ナスダック・ジャパンとベンチャー経営者 (2000年2月)

(社) 中小企業診断協会富山県支部


繁田 今野さん、うちの会社も出来ればベンチャーキャピタルの資金を導入したいんだけど、可能性あるんでしょうか?
 
今野 繁田さんのところは技術的に市場性があるし、ビジネスの展開の組立もしっかりしているから、最近のベンチャーキャピタルの基準では十分可能性がありますよ。
 
繁田 ちょっと前は難しかったのにえら偉く変わりましたね。
 
今野 今年7月にソフトバンク社長の孫正義さんがアメリカのナスダック(店頭銘柄気配自動通報システム)をモデルとした構想を発表してから、日本の証券市場がものすごい勢いで変わってきているからなんです。ナスダックジャパンの発表があってからすぐに、東証がベンチャー企業向けに将来性を重視したマザーズをオープンすると発表しました。
東証に、ナスダックジャパンとこれを運営する大証の連合、これまであった店頭市場が将来性有望な会社の取り合いを始めています。
そのおかげで、将来性のあるベンチャーのIPO(株式の公開)が容易になり、ベンチャーキャピタルもキャピタルゲインを得やすくなったので、将来性のあるベンチャー企業へ、より積極的に資金を提供しようとしているんです。
最近はベンチャーキャピタルの担当者と打ち合わせしても、まずマザーズに公開しその調達資金でM&A(合併と買収)して…なんて成長ストーリーを多用するようになっています。
 
繁田 そうですか。我々にとってチャンス到来ですね。
 
今野 その通りです。資金調達がしやすくなってきたし、おまけにIPOを会社の戦略に組み込めるため、いろいろな可能性が広がってきていますよ。
 
繁田 ほう。どんな可能性があるんですか?
 
今野
 
 
 
 
 
 
 
 
 
 
 
 
 
 
 
 
なんと行っても大きいのは、ストックオプション(自社株購入権)制度を使えることです。通常ベンチャー企業は、大企業に比べて待遇面などで劣るため、優秀な人材を雇用することが容易ではありません。そこで、雇用したい人材にストックオプションを与えることにより、将来のIPOのキャピタルゲインをインセンティブとして使えます。
その企業が成功してIPOするとなれば、そのストックオプションは正におお化けしますから。最近は、ネット関連の公開企業では、初値で軽く数百万円を超えています。行使価格5万円のオプションを20株でも付与された人は、キャピタルゲイン1億円となる可能性もあります。
しかも、先の国会で中小企業創造法と新事業創出促進法の改正が成立し、コンサルタントや公認会計士などの専門家にもストックオプションが付与できるようになりますし。
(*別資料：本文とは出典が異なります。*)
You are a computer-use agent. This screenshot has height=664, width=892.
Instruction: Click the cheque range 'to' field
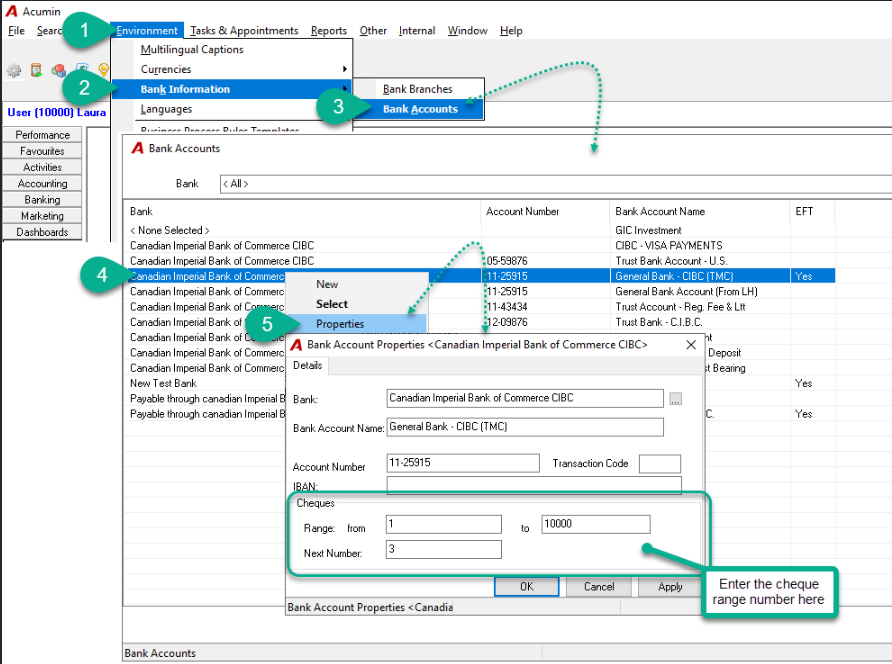(596, 524)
優秀なコンサルタントも、ストックオプションで雇うことが可能になるんです。
 
繁田
 
日本のベンチャー企業の未来はバラ色になってきましたね。
 
今野
 
 
 
 
 
 
 
 
 
 
 
 
 
 
 
 
 
 
 
 
 
良いことばかりじゃないんです。
実は、ベンチャー経営者がちやほやされ出して、その上突然大金を手に入れて、浮かれてしまって、本業がおろそかになるんじゃないかという危惧が出てきています。
この前、東証のマザーズの発表会で、「来年の公開候補会社です」、ということで、会場の壇上にベンチャーの経営者が20人くらいあがって盛んに誉めそやされていました。これでは、壇上の会社は天下の東証のお墨付きをもらってると錯覚しますね! 
東京・渋谷版シリコンバレーであるビットバレーの集まりも、最近ブームみたいになって1000人も集まっているけど…そのうち半分くらいは時代の先端の有名パーティーにでも出ている感覚ですから。 私の関係している会社も、ビットバレーでベンチャーキャピタルや弁護士と出会って飛躍につなげているから文句は言えないんですけどね。
大手ベンチャーキャピタルから4億円出資をもらった某ネットベンチャーの社長が、ゴルフ場の会員権を買ったという話までありますし。
これからのベンチャー経営者は、大金が入ってきても、ちやほやされても目的を見失わない冷静さと意思の強さが必要ですね。
 
繁田
 
 
 
 
それは大変だ。今野さん、ストックオプションでうちのコンサルタントして私が浮かれて失敗しないように見ててください。